Single Touch Payroll is finally being rolled out across Australia in 2018 - with practical consequences for many employers. Despite its imminent implementation by the ATO, there’s still plenty of uncertainty in every corner of the business community over what STP actually is: although the system is being introduced in stages - from 2018 to 2019 - it’s important that businesses prepare ahead of time to avoid potential compliance issues and, worse, delays to the payroll process.
What is Single Touch Payroll?
Single Touch Payroll is a new way of reporting payroll - specifically it changes the way salaries and wages, deductions, PAYG-withholding information, and information about superannuation contributions, are reported to the ATO. Under the current system, PAYG information is submitted as part of monthly or quarterly reports, but with STP, will instead be reported when a business completes a “payroll event” - in other words, each time payroll is processed. Businesses may note that superannuation information was not previously required in payroll reports - but is, under the Single Touch system.
STP functionality should be integrated into the software platforms that payroll teams, or third-party providers, use to facilitate the pay process. As an employer, the onus is on you to ensure that your platform has STP functionality - so should contact your software provider to establish this.

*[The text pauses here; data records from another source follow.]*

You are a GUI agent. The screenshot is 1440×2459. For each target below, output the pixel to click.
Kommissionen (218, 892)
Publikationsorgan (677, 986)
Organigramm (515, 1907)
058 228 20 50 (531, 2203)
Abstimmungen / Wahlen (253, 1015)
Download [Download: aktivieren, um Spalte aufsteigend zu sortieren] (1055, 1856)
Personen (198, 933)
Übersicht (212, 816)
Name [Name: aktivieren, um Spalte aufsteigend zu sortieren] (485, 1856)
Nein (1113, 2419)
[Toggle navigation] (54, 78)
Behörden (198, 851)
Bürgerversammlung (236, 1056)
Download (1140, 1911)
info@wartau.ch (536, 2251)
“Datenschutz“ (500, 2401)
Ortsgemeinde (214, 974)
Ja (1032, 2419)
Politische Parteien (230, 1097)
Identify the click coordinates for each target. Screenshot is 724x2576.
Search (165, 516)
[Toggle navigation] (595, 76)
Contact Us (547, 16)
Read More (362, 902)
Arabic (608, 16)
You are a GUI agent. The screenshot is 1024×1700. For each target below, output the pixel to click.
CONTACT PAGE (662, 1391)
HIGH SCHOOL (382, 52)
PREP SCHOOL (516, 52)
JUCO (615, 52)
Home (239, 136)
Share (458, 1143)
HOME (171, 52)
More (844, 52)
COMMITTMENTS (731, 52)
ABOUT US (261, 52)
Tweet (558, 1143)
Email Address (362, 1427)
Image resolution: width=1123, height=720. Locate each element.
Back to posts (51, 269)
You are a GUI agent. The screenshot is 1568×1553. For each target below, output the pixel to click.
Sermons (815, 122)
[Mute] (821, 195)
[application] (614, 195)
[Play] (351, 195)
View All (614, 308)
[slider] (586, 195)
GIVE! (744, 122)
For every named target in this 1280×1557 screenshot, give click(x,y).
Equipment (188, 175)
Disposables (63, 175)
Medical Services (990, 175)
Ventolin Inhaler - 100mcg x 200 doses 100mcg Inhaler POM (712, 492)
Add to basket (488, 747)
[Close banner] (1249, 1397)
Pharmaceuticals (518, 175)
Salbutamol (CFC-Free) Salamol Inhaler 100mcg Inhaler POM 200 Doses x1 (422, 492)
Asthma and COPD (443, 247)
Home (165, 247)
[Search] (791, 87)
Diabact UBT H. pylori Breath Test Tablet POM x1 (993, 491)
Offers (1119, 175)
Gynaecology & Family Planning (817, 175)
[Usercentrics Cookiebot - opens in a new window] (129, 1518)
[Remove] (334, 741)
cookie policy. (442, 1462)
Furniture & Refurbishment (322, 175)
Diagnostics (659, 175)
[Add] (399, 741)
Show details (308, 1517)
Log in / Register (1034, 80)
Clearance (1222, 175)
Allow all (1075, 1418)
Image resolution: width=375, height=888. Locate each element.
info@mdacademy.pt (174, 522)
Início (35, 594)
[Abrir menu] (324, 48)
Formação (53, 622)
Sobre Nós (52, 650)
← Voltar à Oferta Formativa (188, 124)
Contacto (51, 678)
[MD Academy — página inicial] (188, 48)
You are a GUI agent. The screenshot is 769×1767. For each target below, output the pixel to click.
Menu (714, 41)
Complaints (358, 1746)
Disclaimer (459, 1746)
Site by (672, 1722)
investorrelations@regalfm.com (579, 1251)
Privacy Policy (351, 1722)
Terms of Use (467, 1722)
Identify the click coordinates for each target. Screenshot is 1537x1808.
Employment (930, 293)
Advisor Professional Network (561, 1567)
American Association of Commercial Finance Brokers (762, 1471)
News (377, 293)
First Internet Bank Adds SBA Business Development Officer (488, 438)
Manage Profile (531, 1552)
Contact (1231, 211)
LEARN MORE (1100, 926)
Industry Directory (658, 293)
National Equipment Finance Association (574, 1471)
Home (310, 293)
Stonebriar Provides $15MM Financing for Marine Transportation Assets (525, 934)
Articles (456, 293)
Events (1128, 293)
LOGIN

Employer & Employee Benefits
The STP system represents a way for businesses and the ATO build a ‘real time’ picture of their payroll and tax affairs - and promises benefits for both sides of the professional relationship.
From an employer’s perspective, real-time update functionality will streamline the pay and tax reporting process: STP will help the ATO pre-fill business’ yearly Business Activity Statement, and it will remove the need for businesses to make annual PAYG reports. Some businesses may also no longer need to provide payment summaries to their employees - who will be able to access that information through their MyGov accounts.
Similarly, using the MyGov online platform, employees will be able to scrutinise their own tax affairs in greater detail - ensuring that they don’t face any surprises at the end of the tax year, and that they receive the superannuation they are due.
When will STP be introduced?
From 1 July 2018, STP will be mandatory for employers with 20 or more employees. Employers with less than 20 employees will be required to use STP by 1 July 2019.
What preparations are required?
All Australian employers are required to conduct a headcount of employees on 1 April 2018 to determine if they need to begin reporting using STP. Employers with less than 20 employees obviously have another 12 months to prepare for STP - and some payroll providers have been given a deferral to cover further preparation time.
How will the payroll process be affected?
Although the payroll process itself won’t be affected by the implementation of STP, employers’ responsibilities will change - since they must ensure their payroll software platform is STP-enabled, and facilitates the submission of relevant data to the ATO. If STP is not enabled by your software provider (by 1 July 2018), you will have to find an alternative.
Can smaller businesses use STP before 1 July 2019?
Businesses with under 20 employees can begin using STP reporting prior to the 1 July 2019 cut-off date. Implementing STP is just a question of finding an updated software provider.
Are there penalties for non-compliance?
The ATO will impose non-compliance penalties on businesses which fail to report correctly using STP. However, an amnesty period of 12 months is in place to cover the transition period - during which the ATO will not impose an administrative penalty on non-compliant businesses.